* Problem details
Below this line is a set of entries; quote exactly the lines from the line that contains "This screenshot has height=696, width=1568." to the line that contains "has width=1280, height=720.", both lines included.
⟨
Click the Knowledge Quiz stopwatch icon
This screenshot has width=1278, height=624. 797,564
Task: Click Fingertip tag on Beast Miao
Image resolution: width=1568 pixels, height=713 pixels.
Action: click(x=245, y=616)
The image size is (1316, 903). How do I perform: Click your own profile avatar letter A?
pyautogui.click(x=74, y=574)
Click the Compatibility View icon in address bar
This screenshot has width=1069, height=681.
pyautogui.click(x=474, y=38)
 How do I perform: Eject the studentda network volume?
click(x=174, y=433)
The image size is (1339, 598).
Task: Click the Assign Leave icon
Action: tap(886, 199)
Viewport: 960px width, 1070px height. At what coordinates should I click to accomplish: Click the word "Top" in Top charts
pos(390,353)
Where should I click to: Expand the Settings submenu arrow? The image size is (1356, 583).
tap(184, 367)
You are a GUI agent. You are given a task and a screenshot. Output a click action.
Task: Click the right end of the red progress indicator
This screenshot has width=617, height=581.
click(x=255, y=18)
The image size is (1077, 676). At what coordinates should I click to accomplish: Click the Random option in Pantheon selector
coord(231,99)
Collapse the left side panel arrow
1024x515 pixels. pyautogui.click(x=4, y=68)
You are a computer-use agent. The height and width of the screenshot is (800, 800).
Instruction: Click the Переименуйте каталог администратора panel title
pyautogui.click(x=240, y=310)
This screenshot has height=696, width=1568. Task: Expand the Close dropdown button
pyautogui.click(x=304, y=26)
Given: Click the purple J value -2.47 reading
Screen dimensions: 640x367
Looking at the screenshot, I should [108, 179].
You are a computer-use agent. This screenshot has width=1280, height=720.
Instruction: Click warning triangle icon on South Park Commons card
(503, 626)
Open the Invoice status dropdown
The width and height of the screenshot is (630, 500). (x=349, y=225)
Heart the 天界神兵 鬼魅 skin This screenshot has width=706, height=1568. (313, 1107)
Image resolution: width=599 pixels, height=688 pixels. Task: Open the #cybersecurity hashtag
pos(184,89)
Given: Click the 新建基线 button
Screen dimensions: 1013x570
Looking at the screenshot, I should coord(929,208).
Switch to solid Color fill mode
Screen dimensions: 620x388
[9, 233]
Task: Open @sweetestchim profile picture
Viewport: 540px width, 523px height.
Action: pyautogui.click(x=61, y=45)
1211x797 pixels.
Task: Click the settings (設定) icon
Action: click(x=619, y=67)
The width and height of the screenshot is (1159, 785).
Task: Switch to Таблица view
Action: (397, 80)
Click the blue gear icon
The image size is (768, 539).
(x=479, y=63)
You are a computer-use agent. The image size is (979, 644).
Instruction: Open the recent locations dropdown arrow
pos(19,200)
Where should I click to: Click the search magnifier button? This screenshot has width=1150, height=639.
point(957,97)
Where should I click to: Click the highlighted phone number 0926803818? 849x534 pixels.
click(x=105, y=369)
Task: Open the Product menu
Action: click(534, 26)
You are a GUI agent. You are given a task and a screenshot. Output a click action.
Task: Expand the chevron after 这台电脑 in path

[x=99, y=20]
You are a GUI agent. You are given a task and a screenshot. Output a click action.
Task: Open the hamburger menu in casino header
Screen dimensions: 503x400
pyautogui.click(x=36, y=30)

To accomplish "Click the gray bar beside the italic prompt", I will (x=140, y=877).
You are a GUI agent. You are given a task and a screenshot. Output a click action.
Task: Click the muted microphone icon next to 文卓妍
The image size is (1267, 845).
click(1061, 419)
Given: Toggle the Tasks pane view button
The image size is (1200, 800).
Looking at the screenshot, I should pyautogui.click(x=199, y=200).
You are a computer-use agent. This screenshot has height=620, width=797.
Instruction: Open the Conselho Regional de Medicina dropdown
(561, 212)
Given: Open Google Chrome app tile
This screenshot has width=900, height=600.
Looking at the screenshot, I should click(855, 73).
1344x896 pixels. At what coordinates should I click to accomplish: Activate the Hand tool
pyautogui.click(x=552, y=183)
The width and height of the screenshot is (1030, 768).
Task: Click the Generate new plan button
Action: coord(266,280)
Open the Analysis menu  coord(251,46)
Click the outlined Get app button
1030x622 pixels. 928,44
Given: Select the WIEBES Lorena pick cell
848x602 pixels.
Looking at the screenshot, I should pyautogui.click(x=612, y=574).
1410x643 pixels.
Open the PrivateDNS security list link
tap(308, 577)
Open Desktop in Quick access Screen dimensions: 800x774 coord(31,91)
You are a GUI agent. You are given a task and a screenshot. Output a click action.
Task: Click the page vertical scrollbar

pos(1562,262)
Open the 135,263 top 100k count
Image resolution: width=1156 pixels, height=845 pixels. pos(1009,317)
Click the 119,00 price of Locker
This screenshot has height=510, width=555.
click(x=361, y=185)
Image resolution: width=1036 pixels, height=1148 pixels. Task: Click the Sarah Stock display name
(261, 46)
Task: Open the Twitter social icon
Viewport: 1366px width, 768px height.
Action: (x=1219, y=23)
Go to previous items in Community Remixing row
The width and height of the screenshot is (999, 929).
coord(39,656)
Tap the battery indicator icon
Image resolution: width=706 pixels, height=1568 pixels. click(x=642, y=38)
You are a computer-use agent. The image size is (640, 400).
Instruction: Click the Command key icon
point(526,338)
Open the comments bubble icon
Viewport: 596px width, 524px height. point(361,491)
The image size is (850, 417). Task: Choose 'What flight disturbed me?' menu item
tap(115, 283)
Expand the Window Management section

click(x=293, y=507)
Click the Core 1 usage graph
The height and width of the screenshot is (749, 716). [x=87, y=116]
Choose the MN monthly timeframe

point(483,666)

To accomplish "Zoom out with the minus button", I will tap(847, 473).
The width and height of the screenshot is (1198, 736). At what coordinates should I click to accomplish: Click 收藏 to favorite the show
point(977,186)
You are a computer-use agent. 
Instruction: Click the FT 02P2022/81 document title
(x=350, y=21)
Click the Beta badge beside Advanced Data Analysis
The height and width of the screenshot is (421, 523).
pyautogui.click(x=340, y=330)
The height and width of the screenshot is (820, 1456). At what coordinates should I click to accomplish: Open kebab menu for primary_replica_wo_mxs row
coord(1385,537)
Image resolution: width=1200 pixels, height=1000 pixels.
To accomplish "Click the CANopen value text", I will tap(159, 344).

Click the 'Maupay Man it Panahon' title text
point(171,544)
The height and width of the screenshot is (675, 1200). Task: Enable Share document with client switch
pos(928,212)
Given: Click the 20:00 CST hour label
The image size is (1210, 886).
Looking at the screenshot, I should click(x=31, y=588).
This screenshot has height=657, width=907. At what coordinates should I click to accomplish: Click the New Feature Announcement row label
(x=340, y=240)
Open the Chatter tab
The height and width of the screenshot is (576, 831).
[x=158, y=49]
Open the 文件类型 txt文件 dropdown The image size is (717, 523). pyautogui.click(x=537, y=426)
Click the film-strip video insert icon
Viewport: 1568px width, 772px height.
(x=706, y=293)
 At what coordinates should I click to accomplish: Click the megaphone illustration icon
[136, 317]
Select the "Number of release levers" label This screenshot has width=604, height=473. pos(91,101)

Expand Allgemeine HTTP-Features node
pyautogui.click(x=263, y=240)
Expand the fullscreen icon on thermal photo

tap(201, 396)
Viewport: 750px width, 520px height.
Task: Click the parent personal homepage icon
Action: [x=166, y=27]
⟩
* Answer
This screenshot has height=696, width=1568. Task: Expand the Close dropdown button
pyautogui.click(x=304, y=26)
Given: Click the purple J value -2.47 reading
Screen dimensions: 640x367
Looking at the screenshot, I should [108, 179].
You are a computer-use agent. This screenshot has width=1280, height=720.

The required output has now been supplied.